Research output: Contribution to journalArticlepeer-review

33 Scopus citations

Abstract

Transforming growth factor-β (TGF-β), a potent inducer of collagen synthesis, is implicated in pathological fibrosis. Peroxisome proliferator-activated receptor-γ (PPAR-γ) is a nuclear hormone receptor that regulates adipogenesis and numerous other biological processes. Here, we demonstrate that collagen gene expression was markedly elevated in mouse embryonic fibroblasts (MEFs) lacking PPAR-γ compared to heterozygous control MEFs. Treatment with the PPAR-γ ligand 15d-PGJ2 failed to down-regulate collagen gene expression in PPAR-γ null MEFs, whereas reconstitution of these cells with ectopic PPAR-γ resulted in their normalization. Compared to control MEFs, PPAR-γ null MEFs displayed elevated levels of the Type I TGF-β receptor (TβRI), and secreted more TGF-β1 into the media.

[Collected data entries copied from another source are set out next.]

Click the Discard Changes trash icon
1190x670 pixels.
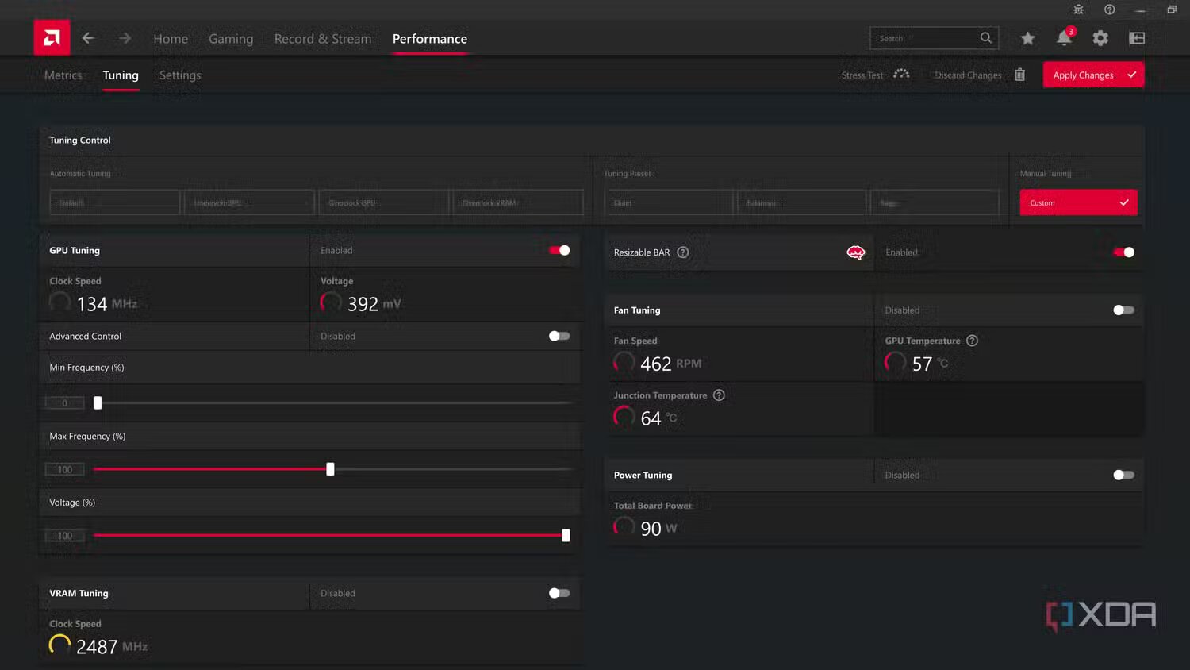click(x=1020, y=75)
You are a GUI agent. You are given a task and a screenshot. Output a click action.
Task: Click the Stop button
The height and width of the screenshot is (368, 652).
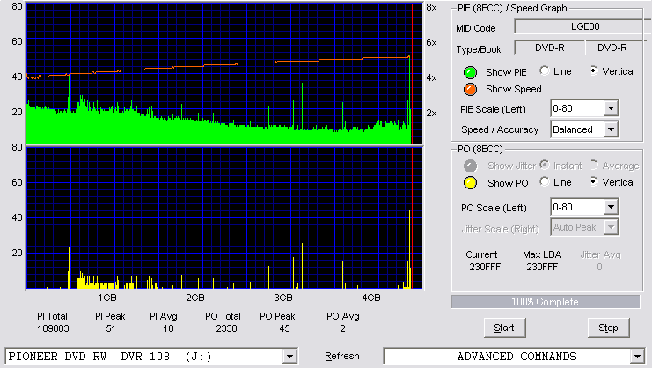(x=608, y=328)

Furthermore, PPAR-γ null MEFs showed constitutive phosphorylation of cellular Smad2 and Smad3, even in the absence of exogenous TGF-β, which was abrogated by the ALK5 inhibitor SB431542. Constitutive Smad2/3 phosphorylation in PPAR-γ null MEFs was associated with Smad3 binding to its cognate DNA recognition sequences, and interaction with coactivator p300 previously implicated in TGF-β responses. Taken together, these results indicate that loss of PPAR-γ in MEFs is associated with upregulation of collagen synthesis, and activation of intracellular Smad signal transduction, due, at least in part, to autocrine TGF-β stimulation.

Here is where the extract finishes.